FIG. 23. COMPARISON OF THE LOWER JAW IN ECHIDNA AND ORNITHOSTOMA

SUMMARY OF CHARACTERS OF THE HEAD

Taken as a whole, the head differs from other types of animals in a blending of characters which at the present day are found among Birds and Reptiles, with some structures which occur in extinct groups of animals with similar affinities, and perhaps a slight indication of features common to the lowest mammals. It is chiefly upon the head that the diverse views of earlier writers have been based. Cuvier was impressed with the reptilian aspect of the teeth; but in later times discoveries were made of Birds with teeth—Archæopteryx, Ichthyornis, Hesperornis. The teeth are quite reptilian, being not unlike miniature teeth of Mosasaurus. If those birds had been found prior to the discovery of Pterodactyles, the teeth might have been regarded as a link with the more ancient birds, rather than a crucial difference between birds and reptiles.

All the specimens show a lateral temporal hole in the bones behind the eye, and this is found in no bird or mammal, and is typical of such reptiles as Hatteria. The quadrate bone may not be so decisive as Cuvier thought it to be, for its form is not unlike the quadrate of a bird, and different, so far as I have seen, from that of living reptiles. This region of the head is reptilian, and if it occurred in a bird the character would be as astonishing as was the discovery of teeth in extinct birds. These characters of the head are also found in fossil animals named Dinosaurs, in association with many resemblances to birds in their bones.

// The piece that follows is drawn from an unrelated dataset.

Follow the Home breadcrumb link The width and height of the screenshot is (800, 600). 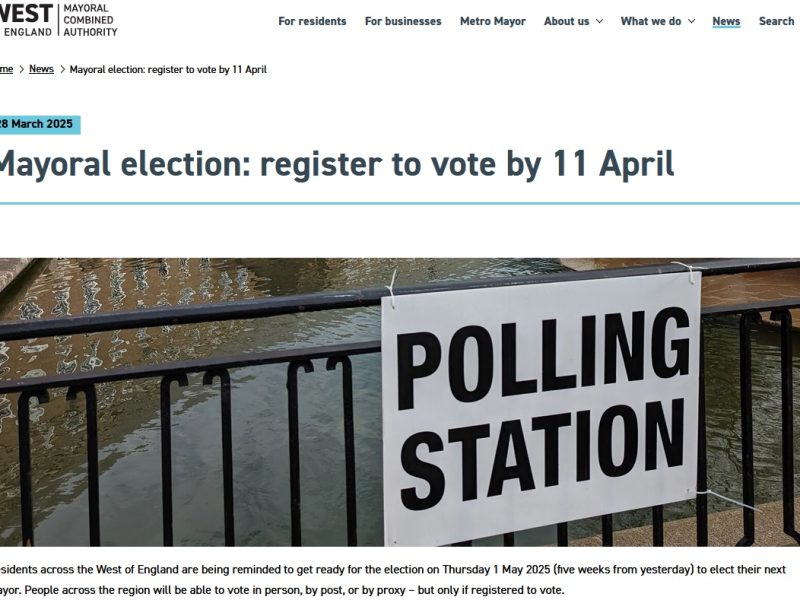[6, 69]
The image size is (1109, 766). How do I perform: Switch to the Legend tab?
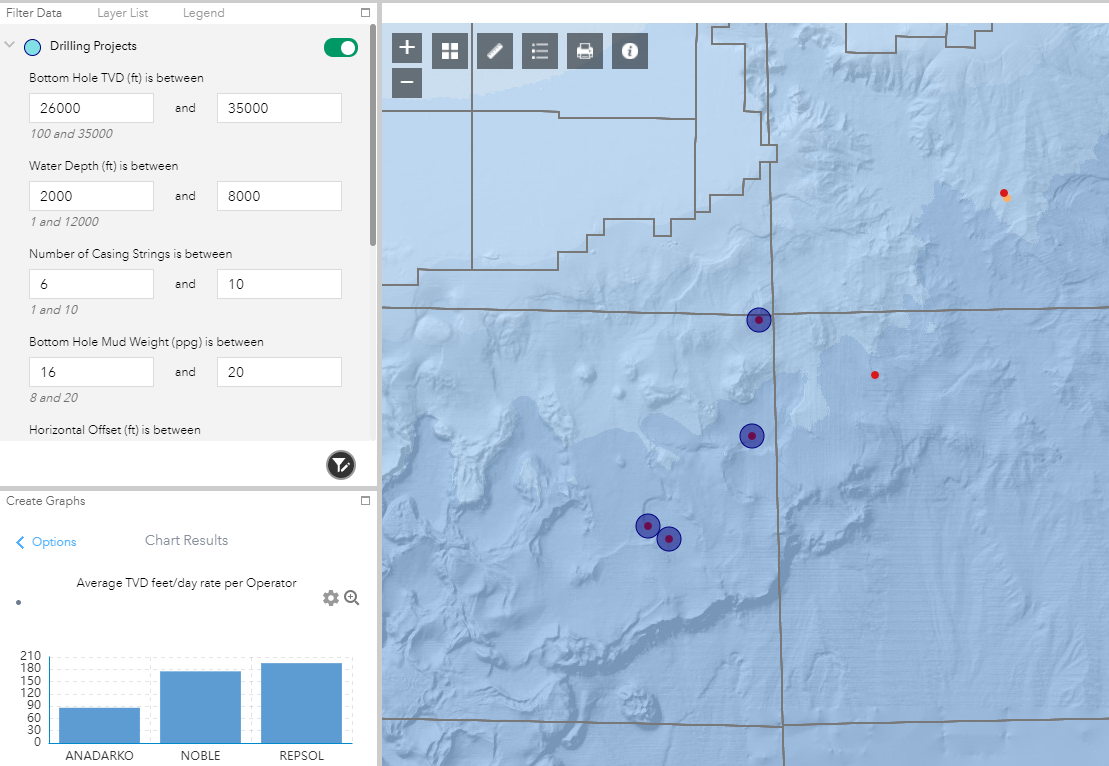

The palate might conceivably be derived from that of Hatteria by enlarging the small opening in the middle line in that reptile till it extended forward between the vomera; but it is more easily compared with a bird, which the animal resembles in its beak, and in the position of the nares. Excepting certain Lizards, all true existing Reptiles have the nostrils far forward and bordered by two premaxillary bones instead of one intermaxillary, as in Birds and Ornithosaurs. If nothing were known of the animal but its head bones, it would be placed between Reptiles and Birds.


CHAPTER IX
THE BACKBONE, OR VERTEBRAL COLUMN

The backbone is a more deep-seated part of the skeleton than the head. It is more protected by its position, and has less varied functions to perform. Therefore it varies less in distinctive character within the limits of each of the classes of vertebrate animals than either the head or limbs. It is divided into neck bones, the cervical vertebræ; back bones, the dorsal vertebræ; loin bones, the lumbar vertebræ; the sacrum, or sacral vertebræ, which support the hind limbs; and the tail. Of these parts the tail is the least important, though it reaches a length in existing reptiles which sometimes exceeds the whole of the remainder of the body, and includes hundreds of vertebræ. It attains its maximum among serpents and lizards. In frogs it is practically absent. In some of the higher mammals it is a rudiment, which does not extend beyond the soft parts of the body.